### What the task requires
Please copy out the listing below in full and exactly.

### Provided information
# # #
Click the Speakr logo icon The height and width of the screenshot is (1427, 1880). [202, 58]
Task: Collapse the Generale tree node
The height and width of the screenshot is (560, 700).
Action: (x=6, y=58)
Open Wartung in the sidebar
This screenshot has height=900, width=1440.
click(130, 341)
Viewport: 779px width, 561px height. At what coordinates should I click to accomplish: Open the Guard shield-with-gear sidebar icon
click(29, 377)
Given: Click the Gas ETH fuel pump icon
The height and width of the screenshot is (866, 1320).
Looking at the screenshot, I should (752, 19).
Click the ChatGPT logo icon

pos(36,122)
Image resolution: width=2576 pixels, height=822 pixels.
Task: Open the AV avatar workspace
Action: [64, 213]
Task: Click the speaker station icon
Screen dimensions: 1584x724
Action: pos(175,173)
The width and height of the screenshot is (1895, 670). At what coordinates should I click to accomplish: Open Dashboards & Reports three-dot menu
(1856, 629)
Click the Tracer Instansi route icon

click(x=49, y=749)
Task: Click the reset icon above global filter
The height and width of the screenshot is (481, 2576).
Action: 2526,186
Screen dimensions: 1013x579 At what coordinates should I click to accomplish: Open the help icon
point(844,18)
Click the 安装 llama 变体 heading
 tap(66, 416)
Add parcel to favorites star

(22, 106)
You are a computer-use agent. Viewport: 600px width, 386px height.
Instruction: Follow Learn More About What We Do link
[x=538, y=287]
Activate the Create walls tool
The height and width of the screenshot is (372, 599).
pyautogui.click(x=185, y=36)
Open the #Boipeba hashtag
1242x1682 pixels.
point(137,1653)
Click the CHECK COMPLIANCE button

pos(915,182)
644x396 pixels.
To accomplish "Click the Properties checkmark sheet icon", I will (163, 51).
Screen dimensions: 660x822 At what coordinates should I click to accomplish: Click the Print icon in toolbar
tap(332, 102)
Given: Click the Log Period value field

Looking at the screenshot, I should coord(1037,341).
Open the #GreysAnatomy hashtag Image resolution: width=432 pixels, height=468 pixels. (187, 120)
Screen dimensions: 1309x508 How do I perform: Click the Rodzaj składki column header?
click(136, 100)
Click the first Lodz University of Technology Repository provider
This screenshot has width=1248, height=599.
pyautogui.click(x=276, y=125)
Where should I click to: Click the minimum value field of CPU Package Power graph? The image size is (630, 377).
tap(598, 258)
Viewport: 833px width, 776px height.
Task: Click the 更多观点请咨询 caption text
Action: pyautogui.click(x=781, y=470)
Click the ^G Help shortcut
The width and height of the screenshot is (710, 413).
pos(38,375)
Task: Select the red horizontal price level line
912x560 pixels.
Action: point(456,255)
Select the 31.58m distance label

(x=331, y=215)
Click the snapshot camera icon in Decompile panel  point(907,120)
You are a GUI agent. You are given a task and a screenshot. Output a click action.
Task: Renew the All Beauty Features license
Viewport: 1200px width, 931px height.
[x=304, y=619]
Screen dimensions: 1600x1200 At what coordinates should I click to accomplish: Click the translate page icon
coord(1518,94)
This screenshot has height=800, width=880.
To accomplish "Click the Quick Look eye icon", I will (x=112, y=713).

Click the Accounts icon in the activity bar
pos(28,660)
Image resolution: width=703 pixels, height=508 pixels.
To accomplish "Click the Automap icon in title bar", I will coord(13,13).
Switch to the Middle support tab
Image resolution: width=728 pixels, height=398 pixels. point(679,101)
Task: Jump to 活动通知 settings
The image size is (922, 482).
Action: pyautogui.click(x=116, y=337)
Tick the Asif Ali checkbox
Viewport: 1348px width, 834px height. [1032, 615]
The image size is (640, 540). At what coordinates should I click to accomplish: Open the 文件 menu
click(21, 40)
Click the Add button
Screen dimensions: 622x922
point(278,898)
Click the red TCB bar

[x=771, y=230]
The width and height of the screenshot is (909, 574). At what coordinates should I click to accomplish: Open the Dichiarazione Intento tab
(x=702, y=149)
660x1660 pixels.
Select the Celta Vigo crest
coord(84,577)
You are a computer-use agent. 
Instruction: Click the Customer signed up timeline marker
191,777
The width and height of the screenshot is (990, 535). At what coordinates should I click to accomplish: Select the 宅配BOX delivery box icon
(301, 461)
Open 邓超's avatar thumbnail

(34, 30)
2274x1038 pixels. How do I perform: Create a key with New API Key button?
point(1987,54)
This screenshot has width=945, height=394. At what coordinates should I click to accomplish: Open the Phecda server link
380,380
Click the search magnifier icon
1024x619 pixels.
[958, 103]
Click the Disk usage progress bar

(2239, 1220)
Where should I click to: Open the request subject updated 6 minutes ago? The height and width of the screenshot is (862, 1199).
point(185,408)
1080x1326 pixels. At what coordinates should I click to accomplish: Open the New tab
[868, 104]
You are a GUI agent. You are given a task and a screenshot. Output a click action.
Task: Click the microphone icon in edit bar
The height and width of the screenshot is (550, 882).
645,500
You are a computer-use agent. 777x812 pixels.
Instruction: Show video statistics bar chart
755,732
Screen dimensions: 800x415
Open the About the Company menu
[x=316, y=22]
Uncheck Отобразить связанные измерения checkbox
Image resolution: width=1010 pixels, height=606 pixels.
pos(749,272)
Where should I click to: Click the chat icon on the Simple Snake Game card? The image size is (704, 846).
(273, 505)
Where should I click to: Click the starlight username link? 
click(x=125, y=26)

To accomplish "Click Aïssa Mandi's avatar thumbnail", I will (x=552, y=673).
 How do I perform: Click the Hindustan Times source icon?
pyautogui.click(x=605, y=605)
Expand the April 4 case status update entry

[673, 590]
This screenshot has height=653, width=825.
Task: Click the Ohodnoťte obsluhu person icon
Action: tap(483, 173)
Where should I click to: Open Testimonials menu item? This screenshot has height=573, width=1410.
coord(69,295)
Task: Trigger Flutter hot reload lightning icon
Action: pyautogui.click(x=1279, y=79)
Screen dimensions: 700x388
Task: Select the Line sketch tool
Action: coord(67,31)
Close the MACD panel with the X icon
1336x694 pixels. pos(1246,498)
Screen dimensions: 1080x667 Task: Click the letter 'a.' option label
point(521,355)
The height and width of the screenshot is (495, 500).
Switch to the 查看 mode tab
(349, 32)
# # #
### Exercise result
Click the Speakr logo icon The height and width of the screenshot is (1427, 1880). [202, 58]
Task: Collapse the Generale tree node
The height and width of the screenshot is (560, 700).
Action: (x=6, y=58)
Open Wartung in the sidebar
This screenshot has height=900, width=1440.
click(130, 341)
Viewport: 779px width, 561px height. At what coordinates should I click to accomplish: Open the Guard shield-with-gear sidebar icon
click(29, 377)
Given: Click the Gas ETH fuel pump icon
The height and width of the screenshot is (866, 1320).
Looking at the screenshot, I should (752, 19).
Click the ChatGPT logo icon

pos(36,122)
Image resolution: width=2576 pixels, height=822 pixels.
Task: Open the AV avatar workspace
Action: [64, 213]
Task: Click the speaker station icon
Screen dimensions: 1584x724
Action: pos(175,173)
The width and height of the screenshot is (1895, 670). At what coordinates should I click to accomplish: Open Dashboards & Reports three-dot menu
(1856, 629)
Click the Tracer Instansi route icon

click(x=49, y=749)
Task: Click the reset icon above global filter
The height and width of the screenshot is (481, 2576).
Action: 2526,186
Screen dimensions: 1013x579 At what coordinates should I click to accomplish: Open the help icon
point(844,18)
Click the 安装 llama 变体 heading
 tap(66, 416)
Add parcel to favorites star

(22, 106)
You are a computer-use agent. Viewport: 600px width, 386px height.
Instruction: Follow Learn More About What We Do link
[x=538, y=287]
Activate the Create walls tool
The height and width of the screenshot is (372, 599).
pyautogui.click(x=185, y=36)
Open the #Boipeba hashtag
1242x1682 pixels.
point(137,1653)
Click the CHECK COMPLIANCE button

pos(915,182)
644x396 pixels.
To accomplish "Click the Properties checkmark sheet icon", I will (163, 51).
Screen dimensions: 660x822 At what coordinates should I click to accomplish: Click the Print icon in toolbar
tap(332, 102)
Given: Click the Log Period value field

Looking at the screenshot, I should coord(1037,341).
Open the #GreysAnatomy hashtag Image resolution: width=432 pixels, height=468 pixels. (187, 120)
Screen dimensions: 1309x508 How do I perform: Click the Rodzaj składki column header?
click(136, 100)
Click the first Lodz University of Technology Repository provider
This screenshot has width=1248, height=599.
pyautogui.click(x=276, y=125)
Where should I click to: Click the minimum value field of CPU Package Power graph? The image size is (630, 377).
tap(598, 258)
Viewport: 833px width, 776px height.
Task: Click the 更多观点请咨询 caption text
Action: pyautogui.click(x=781, y=470)
Click the ^G Help shortcut
The width and height of the screenshot is (710, 413).
pos(38,375)
Task: Select the red horizontal price level line
912x560 pixels.
Action: point(456,255)
Select the 31.58m distance label

(x=331, y=215)
Click the snapshot camera icon in Decompile panel  point(907,120)
You are a GUI agent. You are given a task and a screenshot. Output a click action.
Task: Renew the All Beauty Features license
Viewport: 1200px width, 931px height.
[x=304, y=619]
Screen dimensions: 1600x1200 At what coordinates should I click to accomplish: Click the translate page icon
coord(1518,94)
This screenshot has height=800, width=880.
To accomplish "Click the Quick Look eye icon", I will (x=112, y=713).

Click the Accounts icon in the activity bar
pos(28,660)
Image resolution: width=703 pixels, height=508 pixels.
To accomplish "Click the Automap icon in title bar", I will coord(13,13).
Switch to the Middle support tab
Image resolution: width=728 pixels, height=398 pixels. point(679,101)
Task: Jump to 活动通知 settings
The image size is (922, 482).
Action: pyautogui.click(x=116, y=337)
Tick the Asif Ali checkbox
Viewport: 1348px width, 834px height. [1032, 615]
The image size is (640, 540). At what coordinates should I click to accomplish: Open the 文件 menu
click(21, 40)
Click the Add button
Screen dimensions: 622x922
point(278,898)
Click the red TCB bar

[x=771, y=230]
The width and height of the screenshot is (909, 574). At what coordinates should I click to accomplish: Open the Dichiarazione Intento tab
(x=702, y=149)
660x1660 pixels.
Select the Celta Vigo crest
coord(84,577)
You are a computer-use agent. 
Instruction: Click the Customer signed up timeline marker
191,777
The width and height of the screenshot is (990, 535). At what coordinates should I click to accomplish: Select the 宅配BOX delivery box icon
(301, 461)
Open 邓超's avatar thumbnail

(34, 30)
2274x1038 pixels. How do I perform: Create a key with New API Key button?
point(1987,54)
This screenshot has width=945, height=394. At what coordinates should I click to accomplish: Open the Phecda server link
380,380
Click the search magnifier icon
1024x619 pixels.
[958, 103]
Click the Disk usage progress bar

(2239, 1220)
Where should I click to: Open the request subject updated 6 minutes ago? The height and width of the screenshot is (862, 1199).
point(185,408)
1080x1326 pixels. At what coordinates should I click to accomplish: Open the New tab
[868, 104]
You are a GUI agent. You are given a task and a screenshot. Output a click action.
Task: Click the microphone icon in edit bar
The height and width of the screenshot is (550, 882).
645,500
You are a computer-use agent. 777x812 pixels.
Instruction: Show video statistics bar chart
755,732
Screen dimensions: 800x415
Open the About the Company menu
[x=316, y=22]
Uncheck Отобразить связанные измерения checkbox
Image resolution: width=1010 pixels, height=606 pixels.
pos(749,272)
Where should I click to: Click the chat icon on the Simple Snake Game card? The image size is (704, 846).
(273, 505)
Where should I click to: Click the starlight username link? 
click(x=125, y=26)

To accomplish "Click Aïssa Mandi's avatar thumbnail", I will (x=552, y=673).
 How do I perform: Click the Hindustan Times source icon?
pyautogui.click(x=605, y=605)
Expand the April 4 case status update entry

[673, 590]
This screenshot has height=653, width=825.
Task: Click the Ohodnoťte obsluhu person icon
Action: tap(483, 173)
Where should I click to: Open Testimonials menu item? This screenshot has height=573, width=1410.
coord(69,295)
Task: Trigger Flutter hot reload lightning icon
Action: pyautogui.click(x=1279, y=79)
Screen dimensions: 700x388
Task: Select the Line sketch tool
Action: coord(67,31)
Close the MACD panel with the X icon
1336x694 pixels. pos(1246,498)
Screen dimensions: 1080x667 Task: Click the letter 'a.' option label
point(521,355)
The height and width of the screenshot is (495, 500).
Switch to the 查看 mode tab
(349, 32)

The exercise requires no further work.